►

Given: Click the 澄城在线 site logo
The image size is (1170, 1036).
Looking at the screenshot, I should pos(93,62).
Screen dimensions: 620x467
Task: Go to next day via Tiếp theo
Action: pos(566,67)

◄

• **About this task**: All records are to be written out exactly.

• **Solved problem**:
Given: Click the 澄城在线 site logo
The image size is (1170, 1036).
Looking at the screenshot, I should pos(93,62).
Screen dimensions: 620x467
Task: Go to next day via Tiếp theo
Action: pos(566,67)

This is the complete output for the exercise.